Information shown ▸
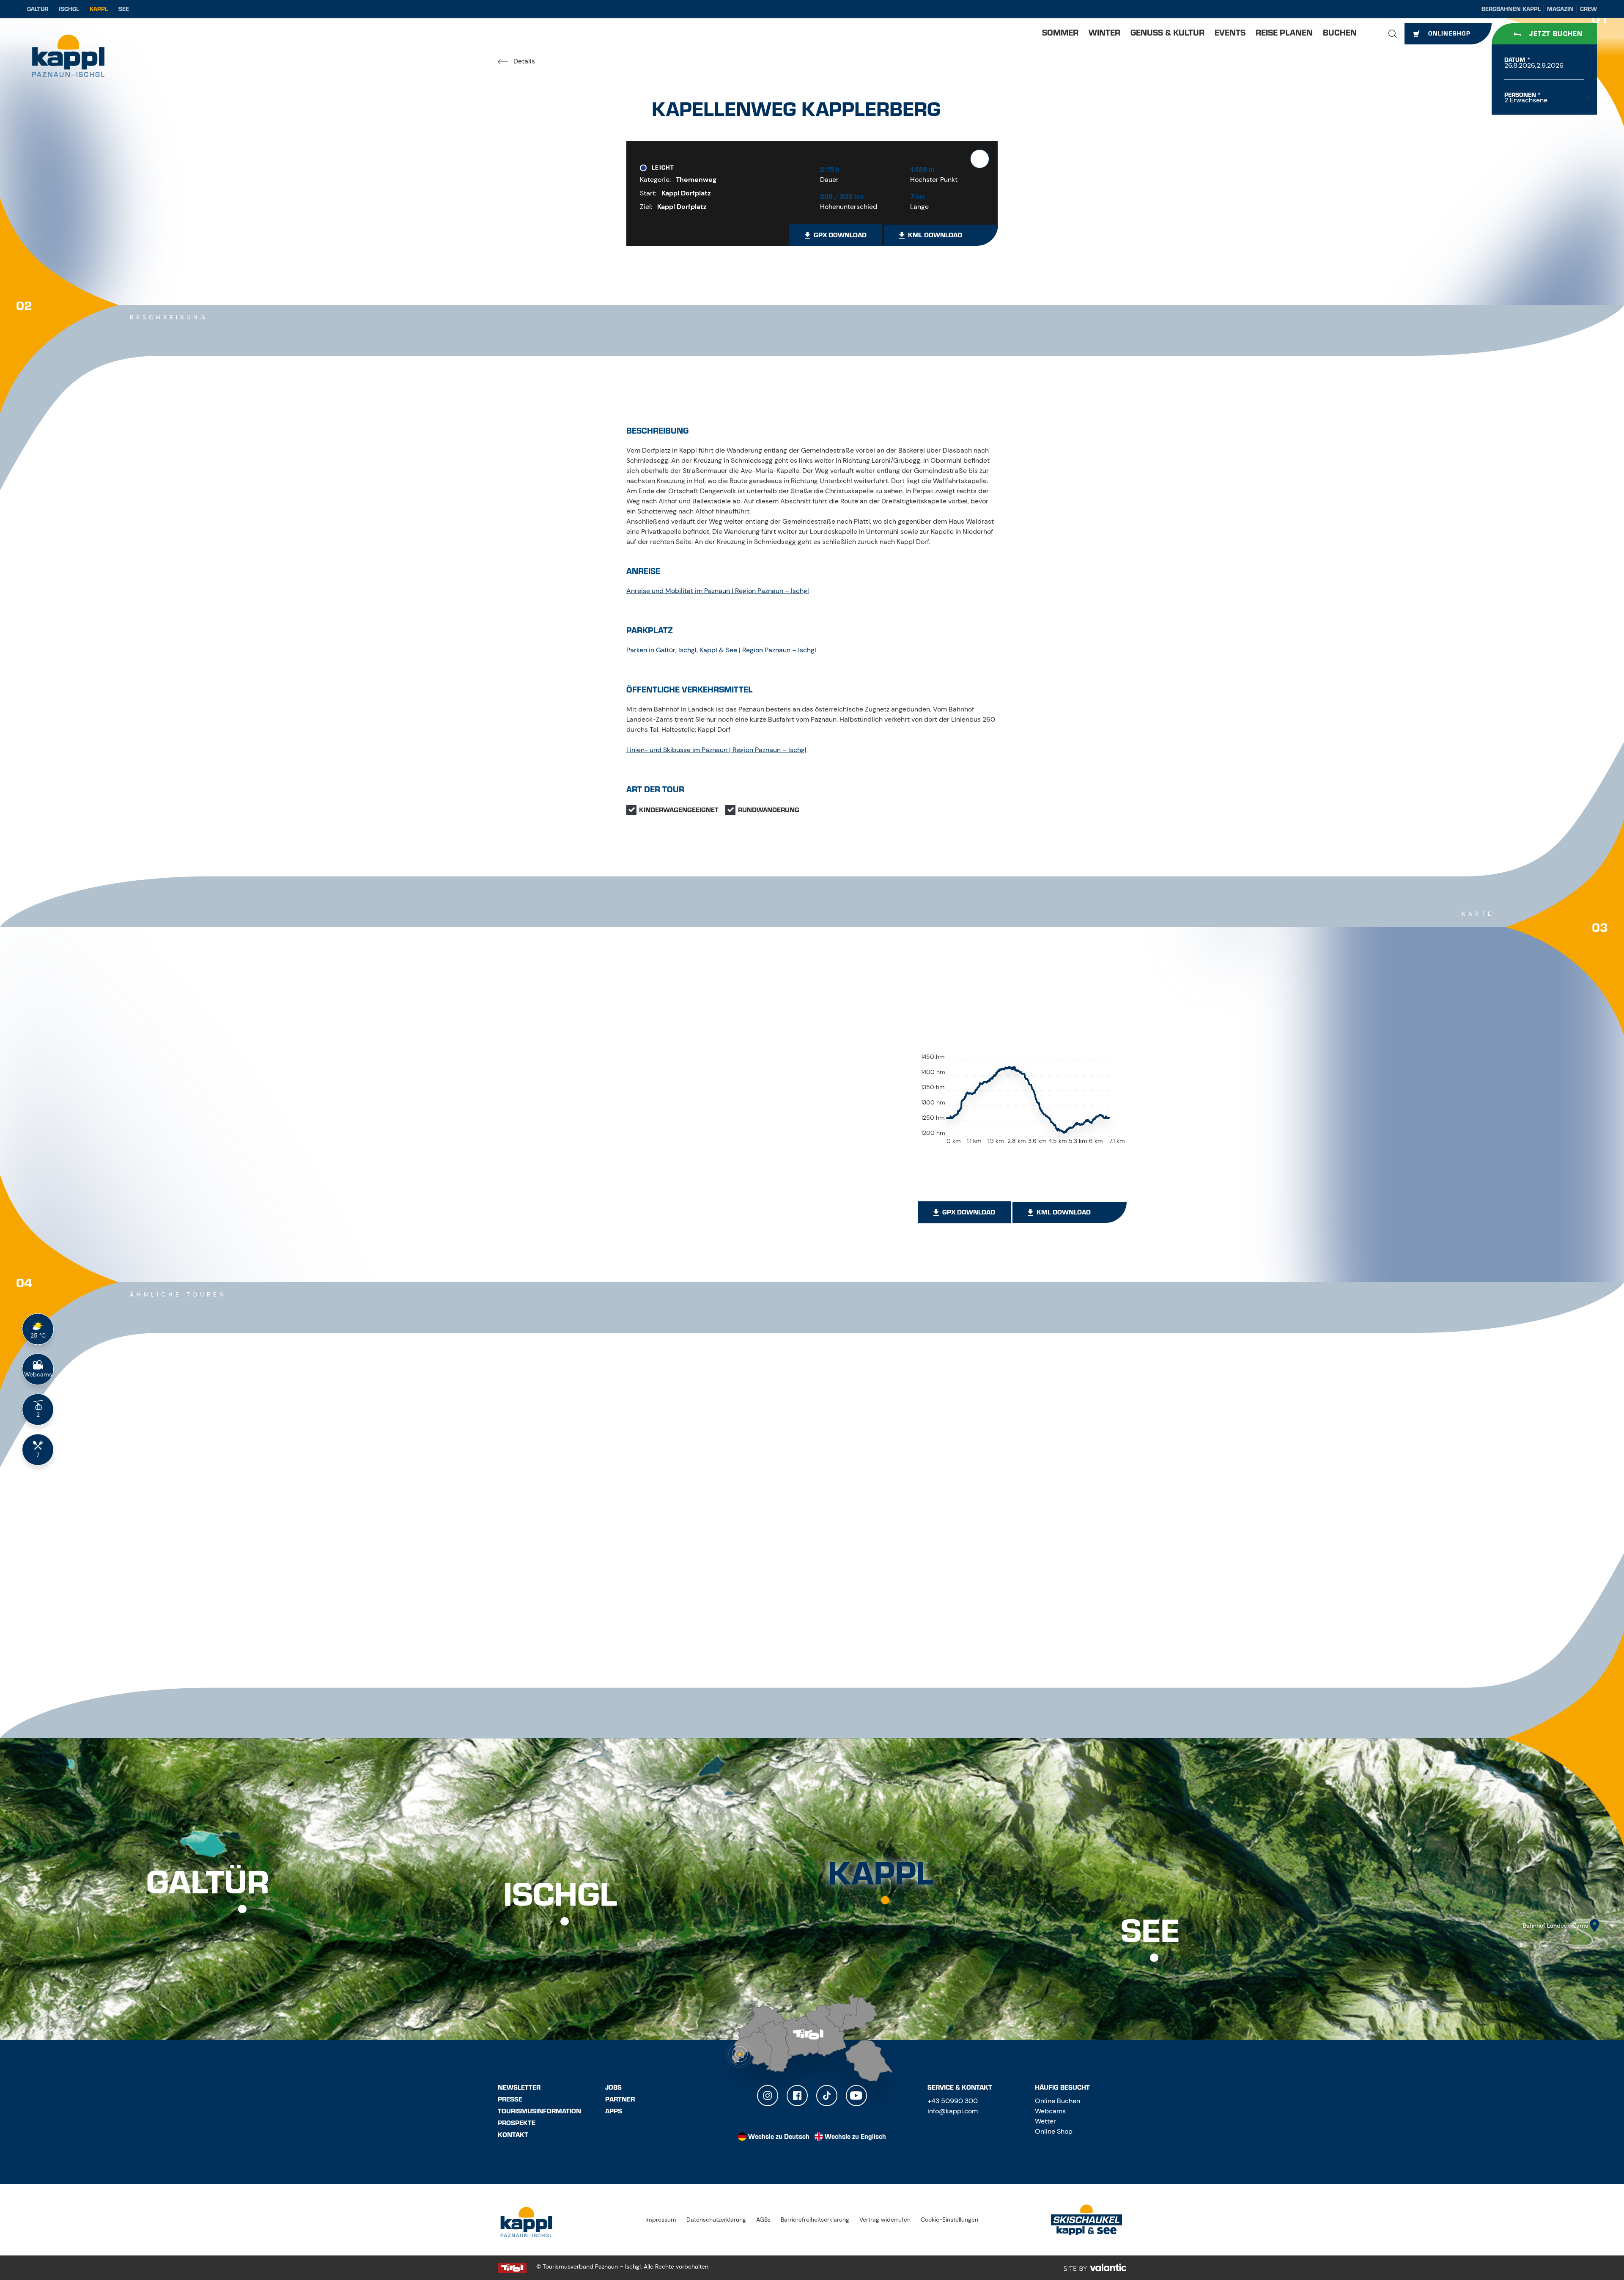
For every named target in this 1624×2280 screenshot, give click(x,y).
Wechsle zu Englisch (855, 2137)
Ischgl (69, 9)
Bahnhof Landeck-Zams (1555, 1925)
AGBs (763, 2219)
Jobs (613, 2087)
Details (523, 61)
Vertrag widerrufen (885, 2219)
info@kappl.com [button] (952, 2111)
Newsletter (519, 2087)
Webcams (1050, 2111)
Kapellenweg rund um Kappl (996, 1644)
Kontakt (513, 2135)
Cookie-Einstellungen (949, 2219)
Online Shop (1054, 2131)
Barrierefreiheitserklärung (815, 2219)
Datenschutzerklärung (716, 2219)
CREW (1588, 9)
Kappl (99, 9)
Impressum (660, 2219)
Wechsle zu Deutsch (778, 2137)
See (123, 9)
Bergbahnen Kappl (1511, 9)
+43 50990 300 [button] (952, 2100)
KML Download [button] (935, 235)
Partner (620, 2099)
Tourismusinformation (539, 2111)
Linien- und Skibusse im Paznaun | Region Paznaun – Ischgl (716, 749)
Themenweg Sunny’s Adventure (577, 1644)
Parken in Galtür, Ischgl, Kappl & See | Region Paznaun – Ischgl (721, 650)
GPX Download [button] (840, 235)
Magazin (1560, 9)
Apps (613, 2111)
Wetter (1045, 2121)
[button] (1392, 33)
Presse (510, 2099)
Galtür (37, 9)
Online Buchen (1057, 2100)
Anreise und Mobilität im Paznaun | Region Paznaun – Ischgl (717, 590)
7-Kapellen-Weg (753, 1644)
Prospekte (516, 2123)
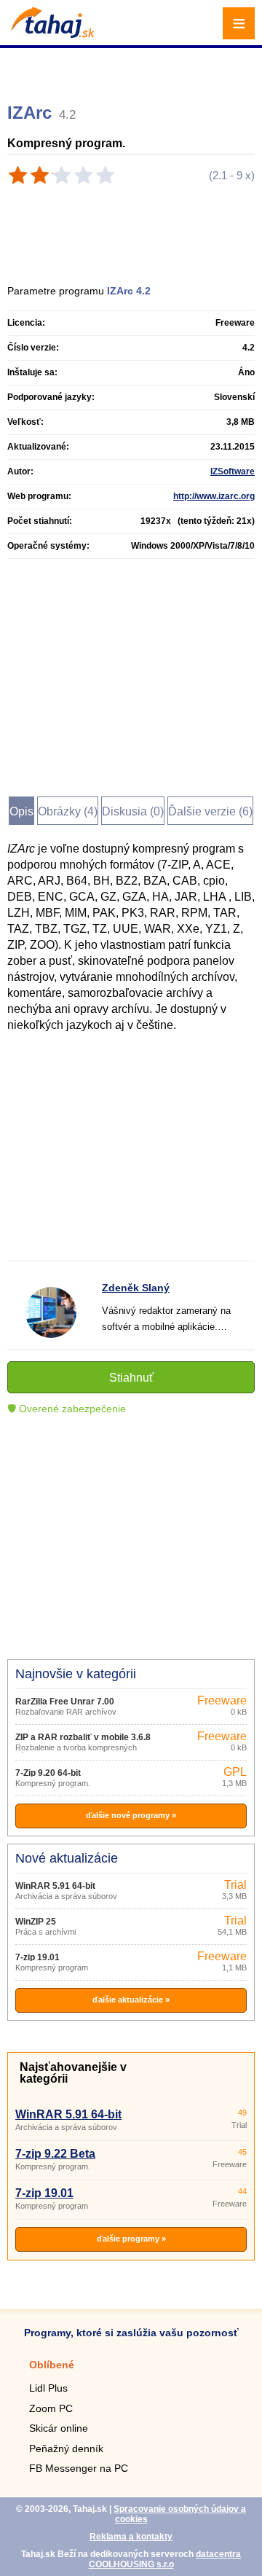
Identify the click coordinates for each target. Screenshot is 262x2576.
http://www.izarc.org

The task ▸ From the listing above, repeat exactly the lines starting at the line that includes "Magazin (1560, 9)" and ending at the line that includes "Prospekte (516, 2123)", with nothing outside that span.

Answer ▸
Magazin (1560, 9)
Apps (613, 2111)
Wetter (1045, 2121)
[button] (1392, 33)
Presse (510, 2099)
Galtür (37, 9)
Online Buchen (1057, 2100)
Anreise und Mobilität im Paznaun | Region Paznaun – Ischgl (717, 590)
7-Kapellen-Weg (753, 1644)
Prospekte (516, 2123)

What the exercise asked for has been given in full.